On Fri, Jan 20, 2012 at 05:37, Alexander Grayver <agrayver at gfz-potsdam.de>wrote:

> Well in my case it is the other way around. I solve this equation for low
> \omega and possibly very low \sigma. The curl-curl term dominates always.
>

Yes, this is the hard regime.


> A few things to try:
>
>  1) '-pc_gamg_type sa' will provide what should be a better solver for
> SPD problems.
>
>
> Unfortunately, the convergence with this option is worse for several
> operators I've tried.
> Would it help to specify coordinates vertices?
>

SA does not use coordinates except to add rigid body modes to the near-null
space, but that near-null space is different and much smaller than your
near-null space.


> When configuring with hypre I get "Cannot use hypre with complex numbers
> it is not coded for this capability".
> I can reformulate my problem in terms of real matrix:
>
> If C = A + iB
> Cx=b  ==  [A -B; B A] [xr; xi] = [br; bi]
>
> But I'm not sure that making spectra two times larger would not influence
> my condition number?
>

It's probably not so bad for conditioning, but the methods on BoomerAMG are
not intended for Maxwell. Hypre's user's manual (and ML's) have sections on
solving Maxwell with their custom interfaces, you would have to read those
sections and call them directly (or add that functionality to the PETSc
interface; if you want to do this, we can advise and assist).

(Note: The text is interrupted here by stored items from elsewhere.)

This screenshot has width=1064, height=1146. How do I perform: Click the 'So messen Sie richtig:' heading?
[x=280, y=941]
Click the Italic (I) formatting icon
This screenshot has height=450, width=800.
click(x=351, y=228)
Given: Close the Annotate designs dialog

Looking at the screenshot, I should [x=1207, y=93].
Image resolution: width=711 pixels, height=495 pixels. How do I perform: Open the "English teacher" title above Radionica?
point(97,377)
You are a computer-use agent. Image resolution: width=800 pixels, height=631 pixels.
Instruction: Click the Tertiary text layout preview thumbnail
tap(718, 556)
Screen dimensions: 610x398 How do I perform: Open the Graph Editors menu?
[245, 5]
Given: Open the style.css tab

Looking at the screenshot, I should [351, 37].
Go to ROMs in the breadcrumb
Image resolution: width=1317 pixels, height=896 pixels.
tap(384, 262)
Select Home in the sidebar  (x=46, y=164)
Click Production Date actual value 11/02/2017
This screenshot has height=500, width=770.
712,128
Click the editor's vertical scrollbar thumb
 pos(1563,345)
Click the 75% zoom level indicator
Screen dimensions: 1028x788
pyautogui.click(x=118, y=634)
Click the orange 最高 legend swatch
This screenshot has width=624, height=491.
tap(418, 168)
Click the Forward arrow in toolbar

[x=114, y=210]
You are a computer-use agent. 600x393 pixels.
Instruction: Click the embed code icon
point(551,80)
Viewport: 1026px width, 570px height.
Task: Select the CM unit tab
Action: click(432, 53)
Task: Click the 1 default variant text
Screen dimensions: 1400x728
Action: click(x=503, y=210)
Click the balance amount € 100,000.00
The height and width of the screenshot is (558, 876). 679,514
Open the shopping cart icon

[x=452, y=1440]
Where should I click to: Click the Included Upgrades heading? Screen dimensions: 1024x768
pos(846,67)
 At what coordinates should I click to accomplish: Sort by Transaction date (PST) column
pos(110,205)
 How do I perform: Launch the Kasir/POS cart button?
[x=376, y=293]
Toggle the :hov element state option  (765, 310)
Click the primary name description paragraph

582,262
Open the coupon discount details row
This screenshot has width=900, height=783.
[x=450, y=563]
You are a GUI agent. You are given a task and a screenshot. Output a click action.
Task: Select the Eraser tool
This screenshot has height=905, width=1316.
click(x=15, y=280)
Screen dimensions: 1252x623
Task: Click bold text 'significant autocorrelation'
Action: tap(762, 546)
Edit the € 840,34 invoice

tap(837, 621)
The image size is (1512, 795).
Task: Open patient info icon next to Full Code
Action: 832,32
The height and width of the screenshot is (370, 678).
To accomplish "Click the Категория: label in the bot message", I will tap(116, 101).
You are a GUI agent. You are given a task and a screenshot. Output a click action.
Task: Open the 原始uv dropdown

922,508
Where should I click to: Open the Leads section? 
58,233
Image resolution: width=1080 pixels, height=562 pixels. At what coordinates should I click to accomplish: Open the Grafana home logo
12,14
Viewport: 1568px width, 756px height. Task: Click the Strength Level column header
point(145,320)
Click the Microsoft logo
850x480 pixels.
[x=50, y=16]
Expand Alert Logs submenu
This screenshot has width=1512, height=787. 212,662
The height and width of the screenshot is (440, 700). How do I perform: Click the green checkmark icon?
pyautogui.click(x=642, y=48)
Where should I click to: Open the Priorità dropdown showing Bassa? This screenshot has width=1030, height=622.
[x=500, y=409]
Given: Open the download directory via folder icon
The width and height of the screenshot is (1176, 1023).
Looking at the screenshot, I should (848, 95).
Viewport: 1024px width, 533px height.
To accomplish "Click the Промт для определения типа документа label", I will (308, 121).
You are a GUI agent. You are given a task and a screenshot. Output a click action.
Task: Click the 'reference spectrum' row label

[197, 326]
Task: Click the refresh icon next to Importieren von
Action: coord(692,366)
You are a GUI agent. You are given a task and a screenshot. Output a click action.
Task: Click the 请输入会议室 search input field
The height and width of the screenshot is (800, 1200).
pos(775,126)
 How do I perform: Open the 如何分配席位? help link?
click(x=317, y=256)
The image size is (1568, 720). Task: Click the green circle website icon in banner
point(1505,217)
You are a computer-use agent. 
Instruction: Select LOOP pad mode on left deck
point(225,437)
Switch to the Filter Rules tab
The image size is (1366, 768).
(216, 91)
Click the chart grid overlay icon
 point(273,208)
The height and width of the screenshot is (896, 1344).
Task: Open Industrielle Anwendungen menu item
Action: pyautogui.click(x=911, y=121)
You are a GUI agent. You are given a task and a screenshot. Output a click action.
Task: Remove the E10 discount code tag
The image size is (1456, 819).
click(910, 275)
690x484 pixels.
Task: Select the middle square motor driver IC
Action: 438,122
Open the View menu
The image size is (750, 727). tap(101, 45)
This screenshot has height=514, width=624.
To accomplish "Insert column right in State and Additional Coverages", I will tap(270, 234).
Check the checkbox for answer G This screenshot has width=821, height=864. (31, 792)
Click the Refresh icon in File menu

>  3) You say 'staggard' but I just see E here.  Do you have E on faces?  I
> forget how staggering works here.  If E is cell centered then you have a
> system of 3x3 blocks (with the right ordering) and GAMG might benefit from
> setting the block size to tell it this:
>
>  MatSetBlockSize(mat,3);
>
>
> I have fields on the edges, but I can formulate another staggering scheme
> where fields are on the faces. Would it help?
>

Not immediately. I'm not very familiar with the problem, but my
understanding is that the edge discretization is probably the one you want
anyway.


> My matrix is 3x3 block. For instance, if I have 100^3 grid, then matrix is
> 3*10^6 and each block is of 10^6 size.
> Which block size should I pass to MatSetBlockSize? 10^6 or 3? Because from
> its description it is not obvious.
>

This "block size" stuff is for "point blocks" where you have several dofs
collocated at points (or modes of a modal basis). You don't have that
structure because different variables are at different points, so you can't
readily interlace your three macro-blocks to make 3x3 point-blocks.


>
>
>  And Jed's answer addresses your 2nd question about null-space.  These
> solvers will degrade as \omega\mu\sigma gets smaller.
>
>
> I do observe this for low \omega and low \sigma (e.g. in the air). I was
> thinking how could one project out this null-space.
> Hitpmair, as Jed pointed, gives some clues. However it requires some
> efforts to implement and wanted first to try petsc built in stuff.
>

If you can afford it, I suggest using a direct solver like MUMPS. Depending
on your geometry, 10^6 dofs might be manageable (depending on how quickly
you need to solve these problems).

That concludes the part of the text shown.